Violence in BARMM

Peace in the Bangsamoro Autonomous Region in Muslim Mindanao is under threat as a horizontal form of violence has increased in Maguindanao and in Lanao provinces, the heartland of the autonomous region in the southern island of Mindanao.

After the once-separatist Moro Islamic Liberation Front (MILF) signed a peace deal with the government in 2014, embracing autonomy, fighting between state security forces and the rebel group ceased.

There was a noticeable decline in the vertical form of violence although fighting with small and more violent Islamist militants continued to plague the region.

It culminated in the five-month siege of Marawi City, the only known Islamic city in the country when various Islamist militant groups banded together with the Maute group to occupy the lakeside city’s business and commercial district.

As a result of the conflict, Marawi City was left in ruins, displacing thousands and disrupting the local economy.

The city’s rehabilitation remained slow and more than seven years after the conflict, it remained a wasteland.

But Marawi was just a symptom of a bigger problem in Muslim Mindanao.

A more violent and bloody conflict might erupt as the 2025 mid-term elections draw near.

It might affect not just the Muslim region but the entire country as well, threatening the 10-year-old peace agreement with the MILF.

President Ferdinand Marcos Jr. certainly does not want a repeat of the Marawi conflict or the larger 1970s secessionist war during his late father’s administration.

The Philippines nearly lost Mindanao in the early 1970s as the Moro National Liberation Front (MNLF) nearly won on the battlefields in Cotabato.

In the last three years from 2021, the Council for Climate and Conflict Action Asia (CCAA), a local peacebuilding organization, has noticed a dramatic rise in horizontal violence fueled by a vibrant shadow economy, land disputes, competing local interests, and the MILF’s potential loss in the regional elections.

There has been a deadly pattern of violence every time an election takes place in BARMM – in the 2022 national and presidential elections and in the recent barangay elections.

There are fears there would be a spike in violence during the 2025 elections.

MILF-related violence went down after the 2014 peace deal and after the regional government was installed in 2019 with Ebrahim “al Haj” Murad as the region’s chief minister.

In 2022, the first regional elections were postponed and moved to May 2025, the first time Murad’s leadership would be tested by traditional politicians.

Former Sulu Governor and political kingpin, Sakur Tan, planned to contest Murad’s position.

The political contest could be an ingredient for regional violence.

However, more troubling are the identity-related and land disputes that has fueled the violence in BARMM’s heartland.

Muslims have been returning to lands they had lost during the conflict with the government, displacing indigenous groups that gained ownership by siding with the government during the secessionist war.

However, Muslim families and former rebel commanders have also started feuding among themselves, creating tension that have exacerbated land disputes and turf wars.

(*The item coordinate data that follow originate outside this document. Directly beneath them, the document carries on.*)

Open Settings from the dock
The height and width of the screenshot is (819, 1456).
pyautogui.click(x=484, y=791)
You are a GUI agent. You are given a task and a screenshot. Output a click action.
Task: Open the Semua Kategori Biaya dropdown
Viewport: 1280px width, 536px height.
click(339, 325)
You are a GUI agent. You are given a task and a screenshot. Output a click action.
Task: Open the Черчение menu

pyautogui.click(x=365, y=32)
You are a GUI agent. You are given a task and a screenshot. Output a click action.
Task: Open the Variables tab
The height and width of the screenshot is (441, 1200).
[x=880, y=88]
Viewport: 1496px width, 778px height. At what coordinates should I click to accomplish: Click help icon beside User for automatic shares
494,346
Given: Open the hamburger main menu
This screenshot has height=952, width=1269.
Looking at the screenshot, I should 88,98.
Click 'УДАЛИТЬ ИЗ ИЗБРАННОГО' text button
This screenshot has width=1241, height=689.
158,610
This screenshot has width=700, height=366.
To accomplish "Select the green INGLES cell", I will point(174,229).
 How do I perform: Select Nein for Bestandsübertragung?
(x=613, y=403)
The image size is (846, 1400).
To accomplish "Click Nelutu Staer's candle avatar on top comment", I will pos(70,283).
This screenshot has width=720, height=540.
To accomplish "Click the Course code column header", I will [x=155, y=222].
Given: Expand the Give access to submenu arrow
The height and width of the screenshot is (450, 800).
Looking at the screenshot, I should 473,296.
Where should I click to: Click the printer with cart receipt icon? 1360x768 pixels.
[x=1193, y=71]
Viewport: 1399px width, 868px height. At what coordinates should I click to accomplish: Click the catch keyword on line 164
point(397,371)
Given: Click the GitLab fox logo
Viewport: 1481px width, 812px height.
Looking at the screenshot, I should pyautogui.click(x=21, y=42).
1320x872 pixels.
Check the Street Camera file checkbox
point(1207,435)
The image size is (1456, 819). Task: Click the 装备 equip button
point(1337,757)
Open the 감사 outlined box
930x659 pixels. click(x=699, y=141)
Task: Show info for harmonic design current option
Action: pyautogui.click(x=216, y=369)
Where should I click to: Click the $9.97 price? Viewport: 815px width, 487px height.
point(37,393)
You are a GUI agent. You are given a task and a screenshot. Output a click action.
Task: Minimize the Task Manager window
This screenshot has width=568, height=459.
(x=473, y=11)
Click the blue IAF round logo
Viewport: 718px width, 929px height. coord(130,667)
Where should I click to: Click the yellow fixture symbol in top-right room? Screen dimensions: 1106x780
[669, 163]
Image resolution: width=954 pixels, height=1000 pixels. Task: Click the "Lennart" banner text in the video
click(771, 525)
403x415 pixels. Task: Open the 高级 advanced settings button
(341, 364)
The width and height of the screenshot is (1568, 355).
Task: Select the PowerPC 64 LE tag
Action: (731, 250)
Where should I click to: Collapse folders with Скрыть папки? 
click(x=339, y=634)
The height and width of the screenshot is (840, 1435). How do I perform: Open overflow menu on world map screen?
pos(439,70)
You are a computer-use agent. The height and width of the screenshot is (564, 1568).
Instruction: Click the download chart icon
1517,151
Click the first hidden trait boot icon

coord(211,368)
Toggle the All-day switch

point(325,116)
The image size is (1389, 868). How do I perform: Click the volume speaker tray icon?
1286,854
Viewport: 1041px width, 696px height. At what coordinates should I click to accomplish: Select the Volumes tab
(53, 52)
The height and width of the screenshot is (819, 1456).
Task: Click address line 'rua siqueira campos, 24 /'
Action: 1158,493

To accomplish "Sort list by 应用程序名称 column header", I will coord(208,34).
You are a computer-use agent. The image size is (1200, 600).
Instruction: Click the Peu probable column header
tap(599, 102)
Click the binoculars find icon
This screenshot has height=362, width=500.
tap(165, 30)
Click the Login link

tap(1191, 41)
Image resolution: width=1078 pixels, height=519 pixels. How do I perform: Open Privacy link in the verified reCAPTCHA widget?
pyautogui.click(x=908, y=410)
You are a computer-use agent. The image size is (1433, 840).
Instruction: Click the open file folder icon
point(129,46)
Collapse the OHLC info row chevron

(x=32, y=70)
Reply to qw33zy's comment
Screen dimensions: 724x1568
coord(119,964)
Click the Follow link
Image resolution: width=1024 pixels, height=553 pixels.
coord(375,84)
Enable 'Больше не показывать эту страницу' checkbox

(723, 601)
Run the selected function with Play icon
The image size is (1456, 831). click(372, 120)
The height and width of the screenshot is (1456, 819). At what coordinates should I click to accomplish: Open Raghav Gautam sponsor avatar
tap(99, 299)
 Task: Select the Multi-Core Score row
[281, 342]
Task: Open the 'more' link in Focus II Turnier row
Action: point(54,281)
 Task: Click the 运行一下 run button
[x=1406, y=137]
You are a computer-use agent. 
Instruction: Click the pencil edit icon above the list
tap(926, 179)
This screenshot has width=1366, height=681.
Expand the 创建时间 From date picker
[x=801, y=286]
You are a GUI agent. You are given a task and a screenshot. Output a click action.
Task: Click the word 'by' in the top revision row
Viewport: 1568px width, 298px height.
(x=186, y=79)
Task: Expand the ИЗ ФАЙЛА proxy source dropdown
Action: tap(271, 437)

Control over the shadow economy – illegal drug trade and illicit gun trade – has also fueled violence.

Some of the local families and clans were engaged in these illegal activities as profits from the shadow economy rose.

Wealth and political power are related as clans and families fight for territories in Muslim Mindanao.

The internal revenue allotment was another source of potential violence as local politicians treat government subsidies as personal funds.

Moreover, Muslim Mindanao’s heartland is the center of gravity of extremist Islamist groups affiliated with the Islamic State, al Qaeda, and the regional Jemaah Islamiyah.

As long as these extremist groups exist and with the rising competition among local political families driven by political power and control of the shadow economy, there will be no peace in BARMM.

The central government must step in by imposing an honest campaign to dismantle private armed groups controlled by warlords and traditional politicians.

The MILF leadership must also show political will in disciplining erring local “commanders” and an honest-to-goodness program of decommissioning weapons and demobilizing combatants.

But these are easier said than done.

National politicians depend on local warlords to deliver votes in elections.

And the MILF will not surrender arms because they feel unsafe in their communities surrounded by their enemies.

But, perhaps, Maguindanao and Lanao del Sur could learn a lesson from Sulu, Basilan, and Tawi-tawi to reduce violence.

Sulu could be a model although guns continue to proliferate in local communities.

Over the last three years, there was relative peace in these three island provinces after the Abu Sayyaf was decimated.

But this will not guarantee that Sakur Tan will prevail in next year’s balloting.

Sulu’s population is smaller than those in Lanao and Maguindanao. There are other factors, including support from the central government.

Let’s see who Marcos will support for the BARMM’s chief minister.